INonceManager (Precompile)

interface INonceManager {
    function getNonce(address account, uint192 nonceKey) external view returns (uint64);
}

Read-only. The protocol manages nonce storage directly; there are no state-modifying functions.

Security Considerations

Enshrined Validation: Well-known verifiers use native implementations before any EVM execution. Sandbox verifiers execute as pure functions with declared gas limits and no state access — deterministic results eliminate invalidation-based DoS without requiring a reputation system. Failed validation rejects transactions before mempool entry.

Replay Protection: Transactions include chain_id, 2D nonce, and expiry.

Key Management: Only msg.sender can modify keys via local EVM calls; portable key changes require signature authorization. EOA key is implicitly authorized by default; revocable via revokeKey (cross-chain portable). Accounts SHOULD have at least one configured key before revoking the EOA key. The requireSponsor key policy limits session key blast radius by preventing gas access. MAX_KEY_CHANGES bounds per-transaction processing cost; KEY_CHANGE_TYPE domain separation prevents authorizer signatures from being reused as transaction signatures.

Delegation: See DELEGATE for hop limits and nested signature rules. The DELEGATE verifier enforces a 1-hop limit at both protocol and contract level.

Payer Security: AA_TX_TYPE vs AA_PAYER_TYPE domain separation prevents signature reuse between sender and payer roles. The sender's signed marker commits to a payer mode.
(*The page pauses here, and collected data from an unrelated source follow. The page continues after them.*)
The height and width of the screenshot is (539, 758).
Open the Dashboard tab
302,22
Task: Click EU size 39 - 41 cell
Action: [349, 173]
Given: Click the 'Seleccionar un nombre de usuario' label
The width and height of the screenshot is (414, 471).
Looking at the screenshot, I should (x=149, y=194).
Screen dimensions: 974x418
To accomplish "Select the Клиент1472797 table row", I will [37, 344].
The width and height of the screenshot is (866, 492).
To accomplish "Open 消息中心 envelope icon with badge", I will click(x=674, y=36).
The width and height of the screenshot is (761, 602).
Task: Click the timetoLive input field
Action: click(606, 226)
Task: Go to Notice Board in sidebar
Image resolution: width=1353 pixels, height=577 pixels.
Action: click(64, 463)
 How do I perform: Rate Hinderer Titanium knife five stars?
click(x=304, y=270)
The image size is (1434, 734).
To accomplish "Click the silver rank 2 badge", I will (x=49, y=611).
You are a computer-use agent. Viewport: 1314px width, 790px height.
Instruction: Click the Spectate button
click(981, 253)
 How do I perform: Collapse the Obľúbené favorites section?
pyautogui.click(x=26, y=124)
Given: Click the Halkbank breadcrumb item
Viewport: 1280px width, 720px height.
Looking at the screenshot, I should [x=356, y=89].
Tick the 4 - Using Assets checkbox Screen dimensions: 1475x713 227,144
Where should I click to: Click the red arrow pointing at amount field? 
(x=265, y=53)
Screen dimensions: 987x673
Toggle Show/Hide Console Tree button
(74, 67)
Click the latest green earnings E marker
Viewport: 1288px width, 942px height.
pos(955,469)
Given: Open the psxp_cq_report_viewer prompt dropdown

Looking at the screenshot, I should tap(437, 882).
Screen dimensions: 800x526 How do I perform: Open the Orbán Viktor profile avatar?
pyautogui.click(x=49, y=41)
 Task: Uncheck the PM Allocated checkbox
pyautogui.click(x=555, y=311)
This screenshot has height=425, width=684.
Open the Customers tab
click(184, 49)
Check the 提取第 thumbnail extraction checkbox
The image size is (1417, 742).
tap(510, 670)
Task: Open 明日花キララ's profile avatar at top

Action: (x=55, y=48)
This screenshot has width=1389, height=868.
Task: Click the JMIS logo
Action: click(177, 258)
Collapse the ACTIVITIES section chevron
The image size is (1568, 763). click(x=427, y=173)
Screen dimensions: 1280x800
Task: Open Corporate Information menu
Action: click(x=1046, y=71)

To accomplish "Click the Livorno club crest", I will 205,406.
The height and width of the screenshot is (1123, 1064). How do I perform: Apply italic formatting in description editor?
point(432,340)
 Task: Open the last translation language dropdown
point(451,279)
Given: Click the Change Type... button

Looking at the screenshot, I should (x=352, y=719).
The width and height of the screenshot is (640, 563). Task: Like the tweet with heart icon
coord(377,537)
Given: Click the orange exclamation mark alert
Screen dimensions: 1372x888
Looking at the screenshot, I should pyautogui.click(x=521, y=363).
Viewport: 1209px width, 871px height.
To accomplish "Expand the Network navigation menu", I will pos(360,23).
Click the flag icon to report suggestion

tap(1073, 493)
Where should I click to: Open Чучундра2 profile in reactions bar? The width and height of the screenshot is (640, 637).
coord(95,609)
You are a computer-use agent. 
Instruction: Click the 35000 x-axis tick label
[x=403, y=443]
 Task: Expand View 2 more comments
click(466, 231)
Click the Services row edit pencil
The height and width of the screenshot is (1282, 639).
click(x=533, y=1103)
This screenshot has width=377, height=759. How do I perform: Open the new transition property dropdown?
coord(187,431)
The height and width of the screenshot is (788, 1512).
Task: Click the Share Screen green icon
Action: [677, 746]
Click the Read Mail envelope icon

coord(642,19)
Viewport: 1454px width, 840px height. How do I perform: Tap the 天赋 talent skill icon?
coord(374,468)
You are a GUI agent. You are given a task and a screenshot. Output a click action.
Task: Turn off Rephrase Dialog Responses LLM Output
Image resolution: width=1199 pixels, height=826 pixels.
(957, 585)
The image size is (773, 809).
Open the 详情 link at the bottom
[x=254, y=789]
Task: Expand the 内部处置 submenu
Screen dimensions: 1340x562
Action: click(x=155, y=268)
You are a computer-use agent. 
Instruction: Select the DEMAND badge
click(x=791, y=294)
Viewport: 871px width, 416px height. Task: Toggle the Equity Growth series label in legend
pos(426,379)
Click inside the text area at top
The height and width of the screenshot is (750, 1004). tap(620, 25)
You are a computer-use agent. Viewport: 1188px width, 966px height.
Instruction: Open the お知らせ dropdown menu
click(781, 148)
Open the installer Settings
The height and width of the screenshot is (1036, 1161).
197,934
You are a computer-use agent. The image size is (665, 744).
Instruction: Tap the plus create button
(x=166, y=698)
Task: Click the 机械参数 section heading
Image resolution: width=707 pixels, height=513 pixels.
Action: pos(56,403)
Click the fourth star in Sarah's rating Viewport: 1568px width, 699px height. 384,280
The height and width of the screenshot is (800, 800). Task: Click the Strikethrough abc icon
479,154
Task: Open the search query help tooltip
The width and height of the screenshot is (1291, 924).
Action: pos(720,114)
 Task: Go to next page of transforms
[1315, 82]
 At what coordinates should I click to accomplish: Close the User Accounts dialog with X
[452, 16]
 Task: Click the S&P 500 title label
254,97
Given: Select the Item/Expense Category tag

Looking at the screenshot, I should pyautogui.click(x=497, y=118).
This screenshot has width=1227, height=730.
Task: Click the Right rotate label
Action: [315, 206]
Revoking a DELEGATE key immediately invalidates all pending transactions using that payer.

Signature Size Limits: Signatures exceeding MAX_SIGNATURE_SIZE MUST be rejected to prevent DoS via oversized signatures.

Account Initialization Security: initial_keys are salt-committed, preventing front-running. Permissionless deployment via createAccount() is safe — even if front-run, the account is created with the owner's keys. Wallet bytecode should be inert when uninitialized.